The railroad co-operated handsomely to supply Harvey with the best of everything. His menus began to teem with luxuries unheard-of on the Great Plains in a day innocent of deepfreezing and with nothing but the most primitive refrigeration. Fresh whitefish from the Great Lakes began appearing in the high deserts of New Mexico. It was an age when game was still plentiful everywhere in America, and Harvey specialized in sage-fed Mexican quail and antelope fillets. The antelope originated “on line” and made its way east and west as the steamcars moved between points on the Harvey map. The Harvey chef at Florence had been lured away from Potter Palmer’s ineffable hotel in Chicago and made $5,000 a year, more than the president of the Florence bank. He paid local lads $1.50 a dozen for prairie chicken, seventy-five cents a dozen for quail, ten cents a pound for creamery butter, and was generally regarded as an easy mark.

Next to the food itself and the impeccable conduct of the Harvey Houses, the aspect of their operation which aroused the widest admiration was what came to be known as the Harvey Girls. The personal appearance and moral character of every applicant for work as a waitress was inspected by Mrs. Harvey. No Gold-Tooth Tessies or Fat Maggies were hired, and the character, intelligence, and good sense of Harvey personnel became legendary. Quite literally thousands of them made good marriages to ranchers, railroad men, prospectors, and businessmen of the Old West on the basis of acquaintances struck up over the service of apple pie and coffee; Elbert Hubbard claimed that 4,000 babies were christened Fred or Harvey, or both, by parents with sentimental recollections of a lunchcounter courtship. Fred Harvey himself was in great demand to give away his waitresses as brides; he probably appeared at more weddings than any member of Ward McAllister’s celebrated Four Hundred back in New York and Newport. Humorist Will Rogers said of him: “He kept the West in food and wives.”

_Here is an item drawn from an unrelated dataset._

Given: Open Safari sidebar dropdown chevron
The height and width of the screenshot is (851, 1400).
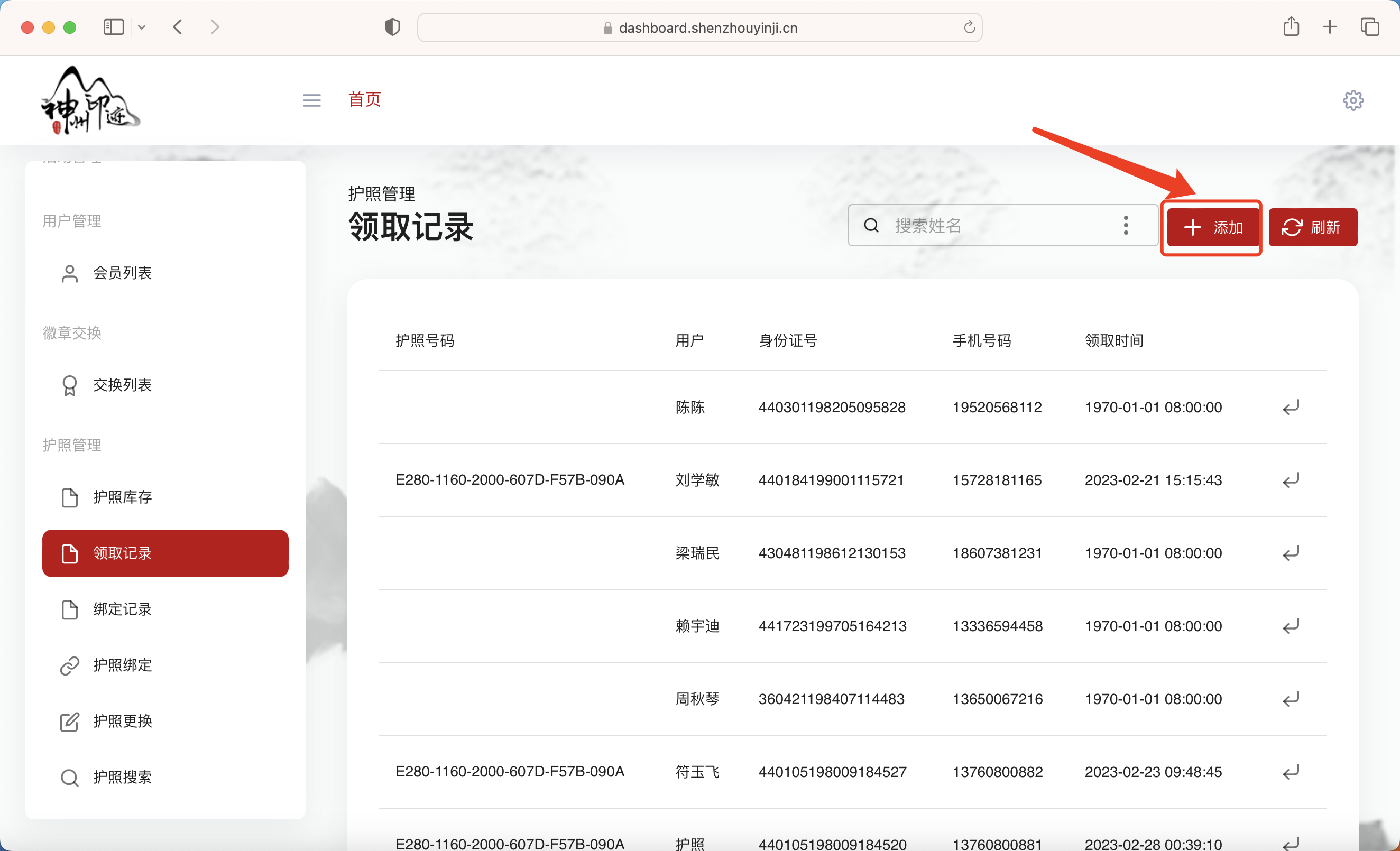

In contrast to the shabby devisings of his predecessors on the ptomaine circuit, Fred Harvey’s railroad restaurants bestowed upon the business of refreshing the inner man not only the best steaks and chops available, but a method and organization that functioned with fine precision where only chaos had existed before. The routine began at the last telegraph stop the train made before arriving at a Harvey depot. The conductor filed a wire specifying the number of customers who would be arriving and indicating any special requests for food or service that might seem reasonable. At the yard limits the engineer blew his whistle to warn the chef and, when the cars were braked to a stop at the station platform, they were greeted by a whitecoated porter smiting loudly on a big brass gong and directing the customers toward the dining room.

The pretty Harvey girls taking orders from customers, who were usually seated eight to a table, arranged the cups and glasses according to a code and were followed by the “drink girl,” who poured tea, coffee, or milk. Soup or fish having been served, the stage was set for the big moment when the manager of the premises made a grand entrance from the kitchen bearing an enormous platter, piled high with steaks or a partly carved roast that was expeditiously portioned out to the waitresses and arrived at its destination still smoking hot. The business of what the French call présentation was much admired and widely reported by the awed customers. It was also a direct link with an older tradition of innkeeping that was still observed in the United States until the early nineteenth century; under its terms meals in all public dining rooms of consequence were served by the proprietor in person. Fred Harvey insisted that his managers fill the ancient function; they were never allowed to delegate it to an underling.

To counteract the legacy of suspicion derived from an earlier time, the patrons were reassured at intervals during the meal that the train would on no account leave without them and that there was plenty of time for leisurely enjoyment of the Harvey bounty. Nobody had to run for the cars with a wedge of pie in his hand.